Le régiment a été relevé dans la nuit du 5 au 6 juillet. Les légionnaires ont montré un état mental digne de leurs ainés.

Avis du colonel DEMETZ, commandant la Brigade :
« Sous l’énergique commandement du lieutenant-colonel COT, le régiment de Légion, chargé d’enlever le village fortement tenu par l’ennemi, s’est élancé à l’attaque avec une vigueur et un entrain remarquables. Ils ont conquis le village de haute lutte, brisant la résistance acharnée des allemands et s’opposant ensuite à toutes les contre-attaques effectuées par des renforts ennemis dans la nuit du 4 au 5 juillet 1916. C’est un fait d’armes glorieux qui vient s’ajouter à la liste déjà longue de la Légion. Le colonel salue, avec une respectueuse émotion, les officiers, les sous-officiers et légionnaires tués au combat. »
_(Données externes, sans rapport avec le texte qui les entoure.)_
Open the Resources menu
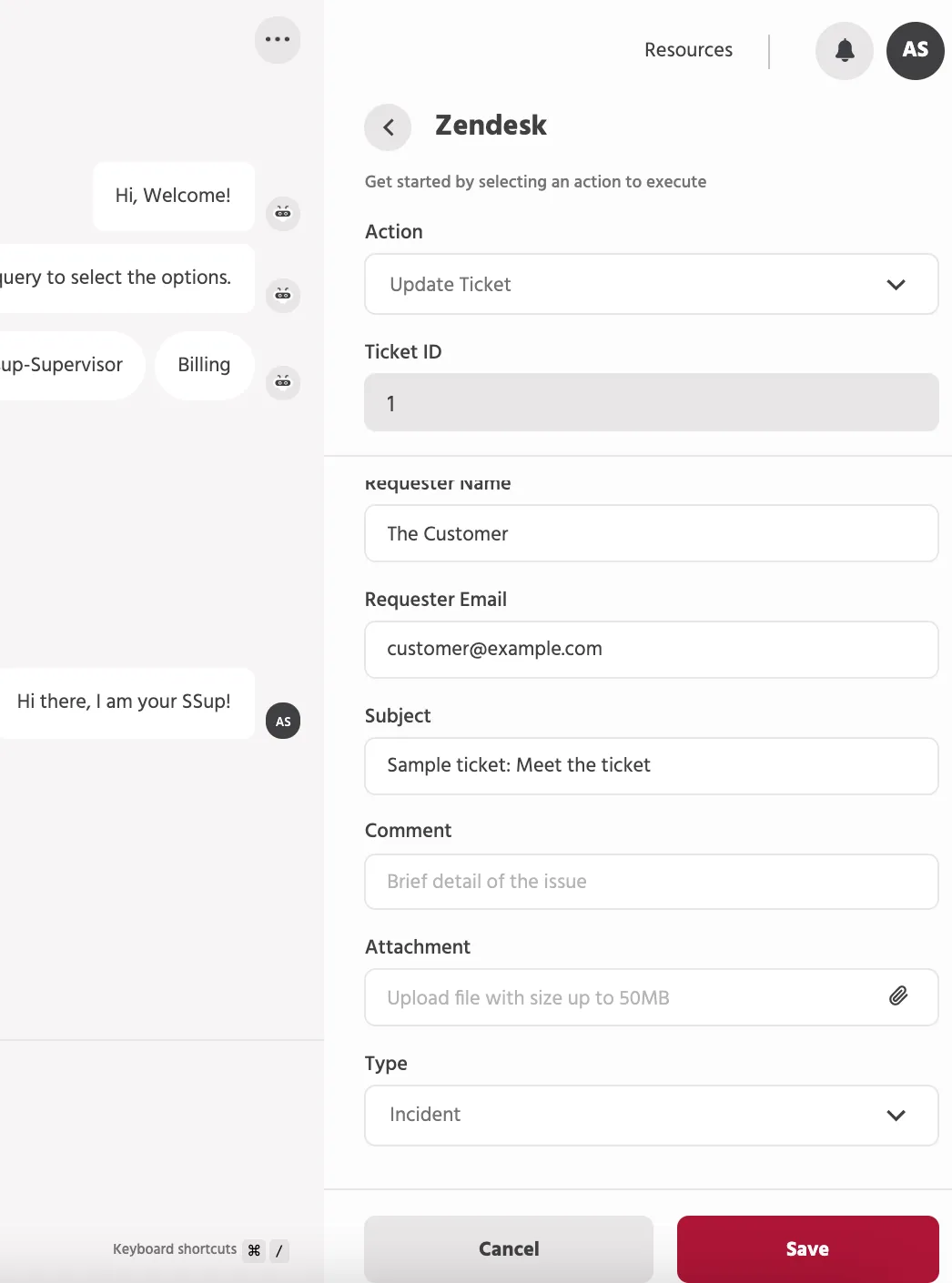Viewport: 952px width, 1283px height. (x=688, y=50)
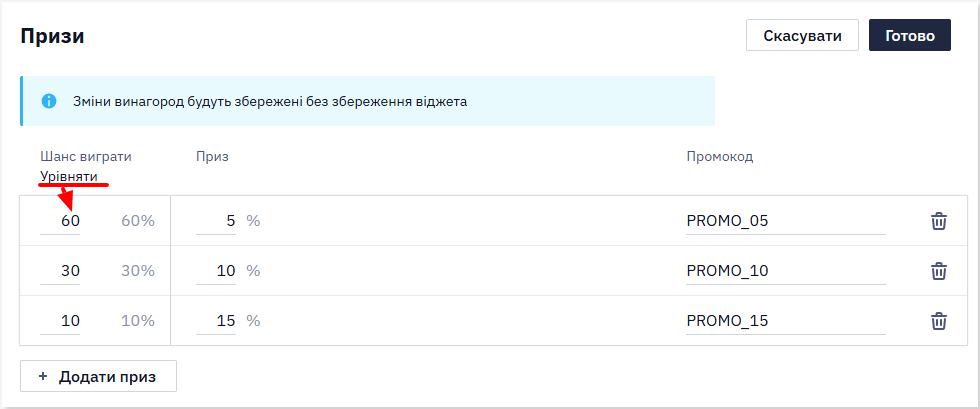The height and width of the screenshot is (409, 980).
Task: Edit prize value field showing 5
Action: tap(216, 221)
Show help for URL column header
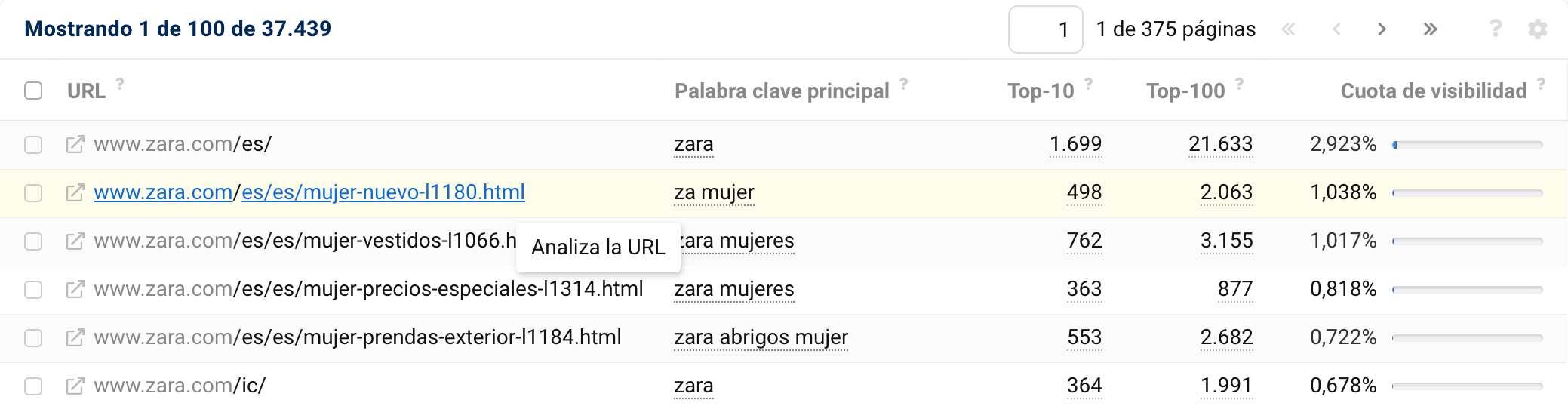This screenshot has height=409, width=1568. point(120,84)
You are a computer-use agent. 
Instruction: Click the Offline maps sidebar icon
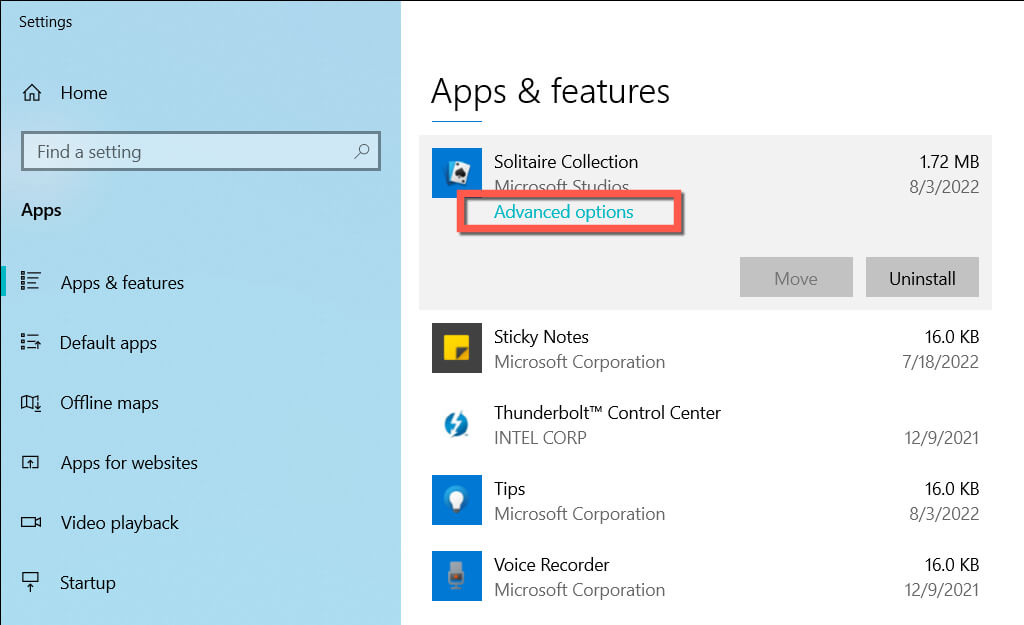[x=31, y=403]
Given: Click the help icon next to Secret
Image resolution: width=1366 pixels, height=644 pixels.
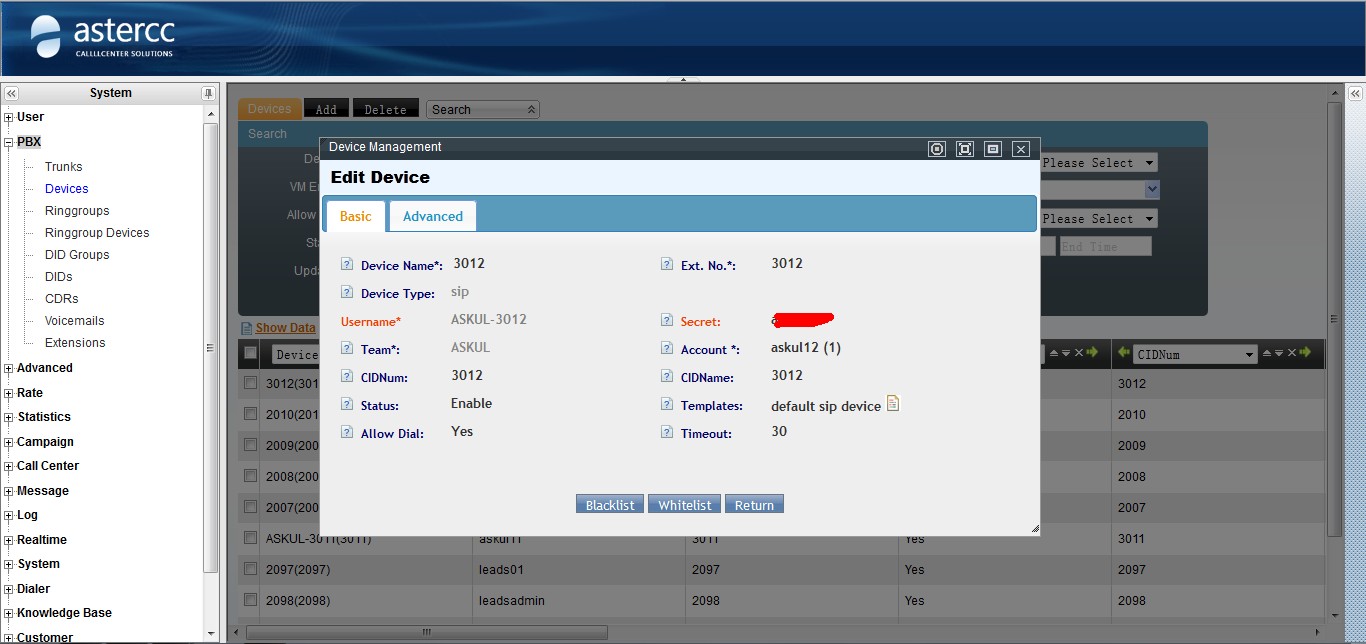Looking at the screenshot, I should pos(667,321).
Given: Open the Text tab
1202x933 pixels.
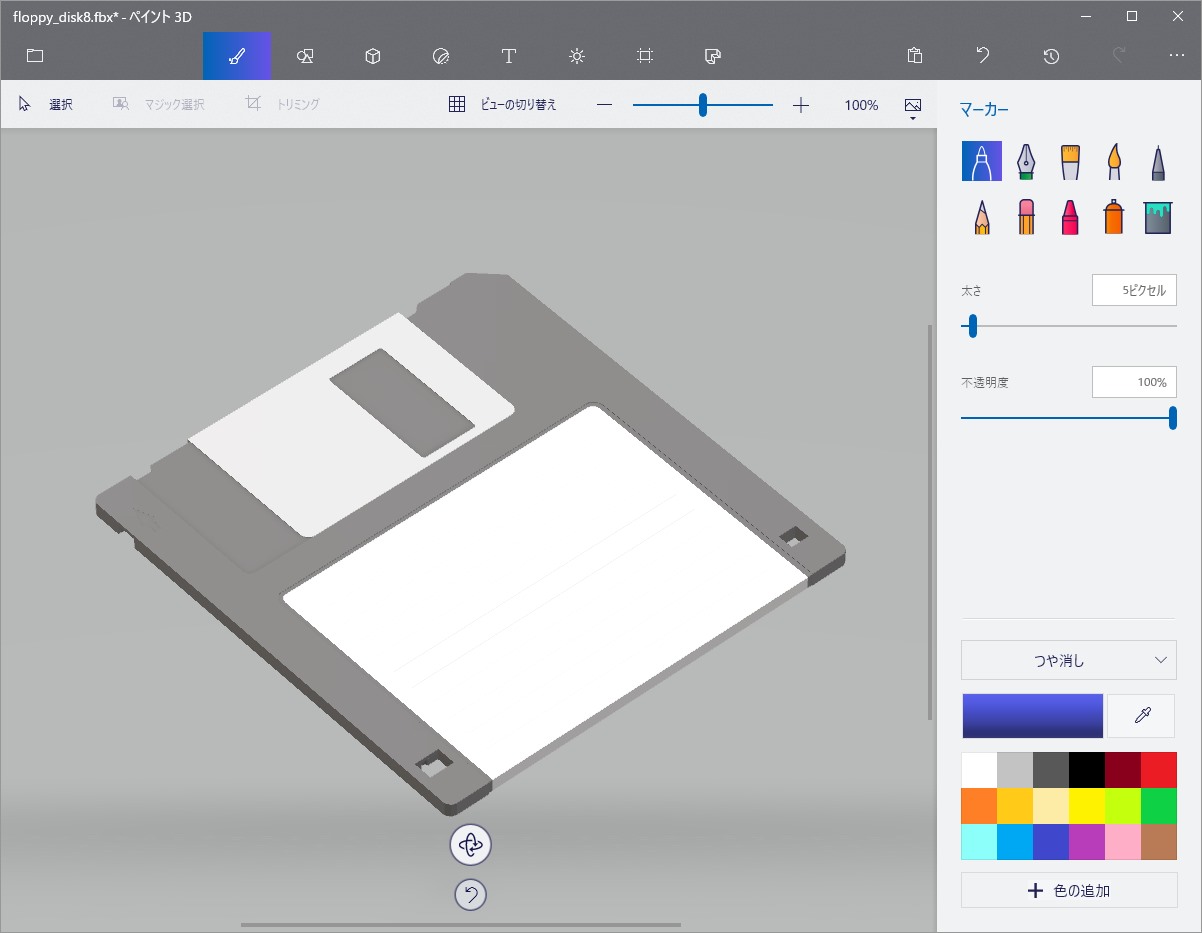Looking at the screenshot, I should pos(509,56).
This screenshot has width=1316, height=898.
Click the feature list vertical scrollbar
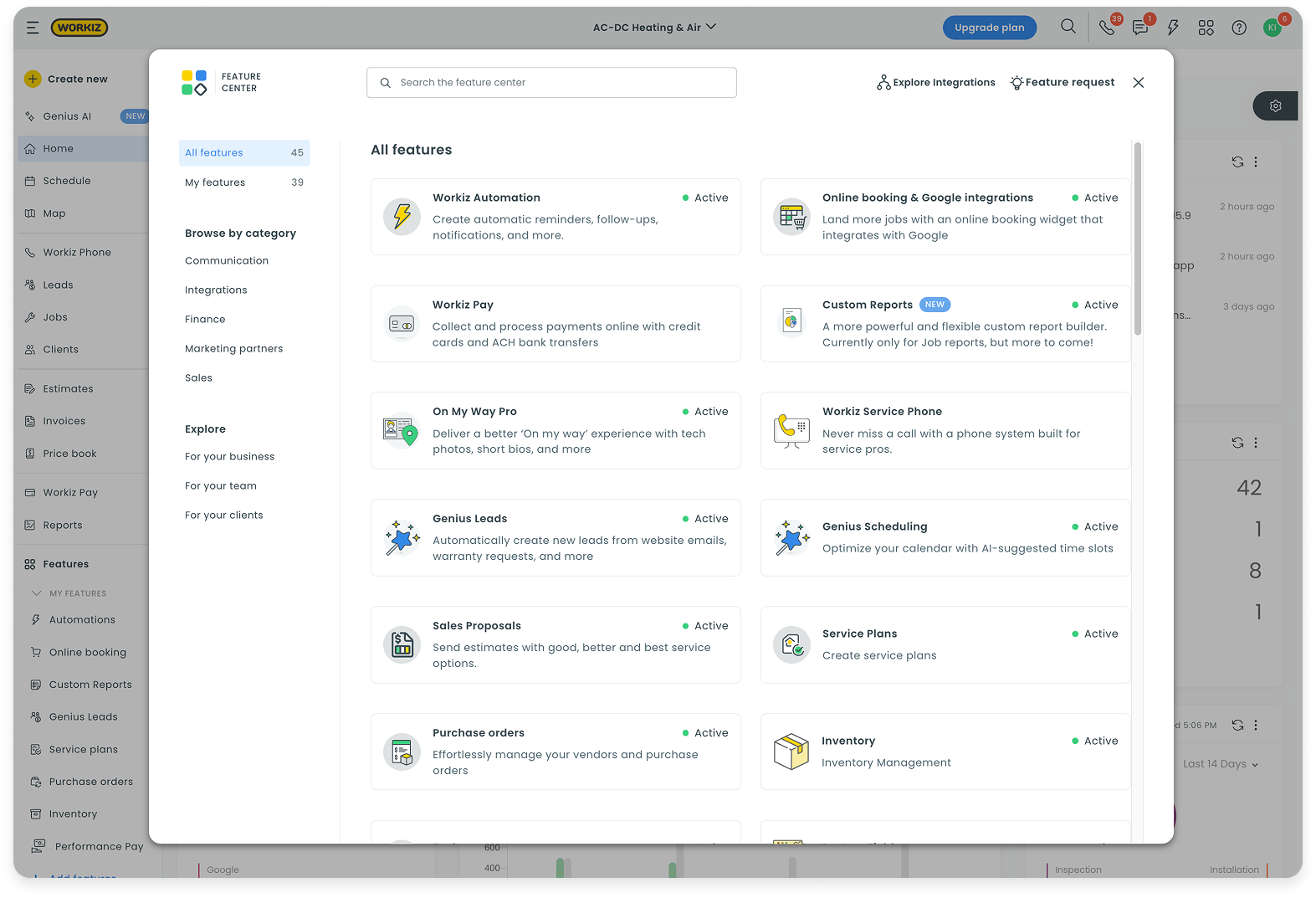(x=1138, y=239)
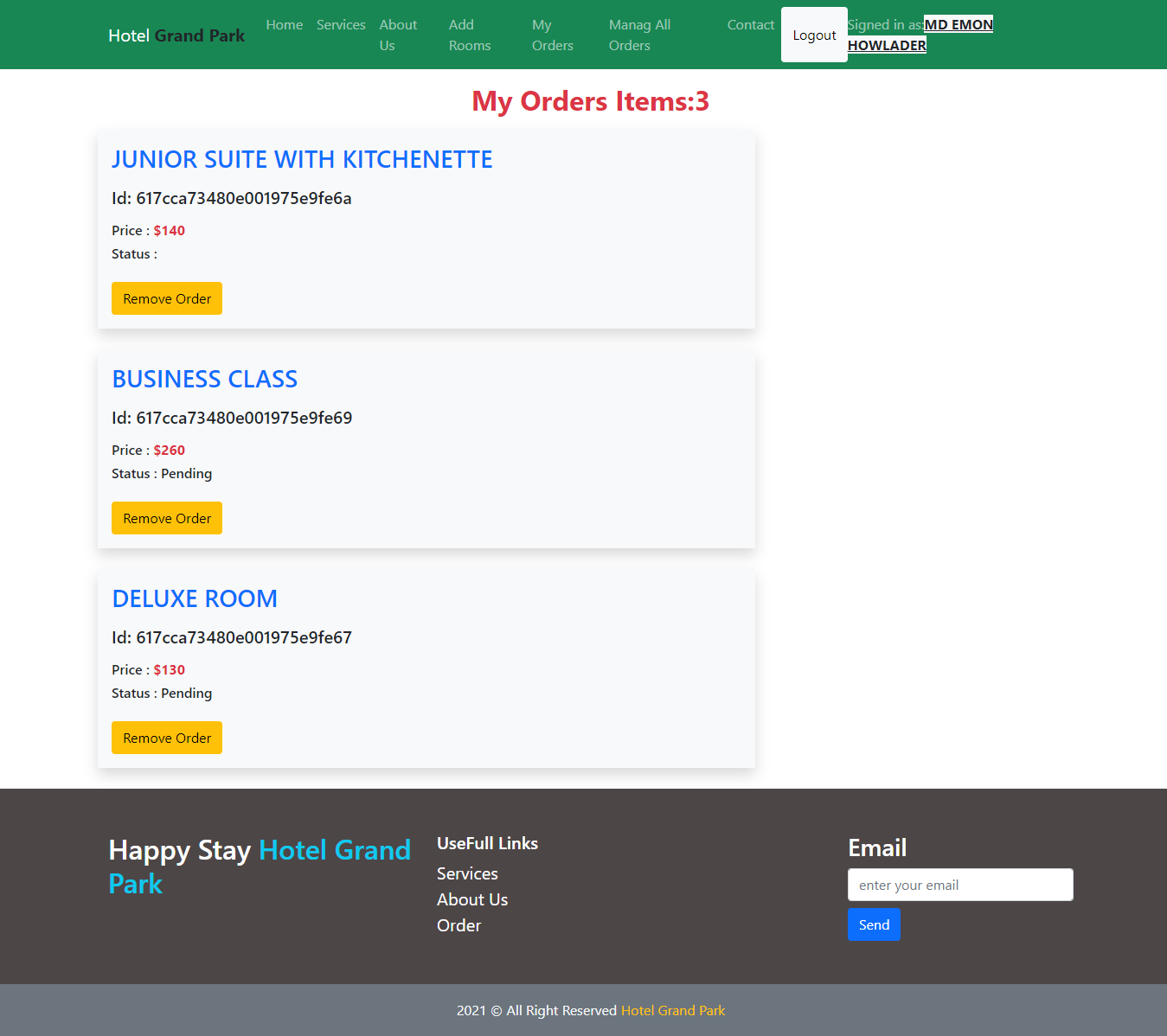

PERTES au cours de l’attaque de Belloy en Santerre :
Officiers tués : Lieutenant RONDEAU, les sous-lieutenant LALINDE, CAZIN, FLOTTE,MORERE. Officiers blessés : Commandant MOUCHET (remplacé par le capitaine DUBECH) les capitaines GULLY, HALLOUET, NOEL, JAQUESSON et TSCHARNER. Les lieutenants FAUST, SANCHEZ-CARRERO et BUCHY. Les sous-lieutenants MARECHAL, BENOIST, RAMELET, DAUPHIN, BRUGNEIRE, CASTILLO et BOUTON. Médecin CRISTINI.
Sous-officiers et légionnaires : Tués 112, blessés 488 et 131 disparus.
Le régiment reste sur la position conquise qu’il organise toute la journée et une partie de la nuit, au contact immédiat de l’ennemi qui s’organise dans les champs de blé et les hautes herbes qui s’étendent en avant des lisières sud et ouest de Belloy en Santerre et dans le boyau du chancelier. L’artillerie ennemie bombarde sans relâche toute la position occupée et l’infanterie allemande effectue de nombreuses contre-attaques sur la corne sud-est du village. Le régiment à de lourdes pertes, mais conserve la position. La relève du RMLE se fera ce soir par le 4ème tirailleurs.
PERTES de la journée en tenant les positions conquises : Tués : capitaine MAROLF et ROUAN. Blessés : Sous-lieutenants MALHOT, PASQUALAGGI et SETA. Sous-officiers et légionnaires : tués 37, blessés 96 et 15 disparus.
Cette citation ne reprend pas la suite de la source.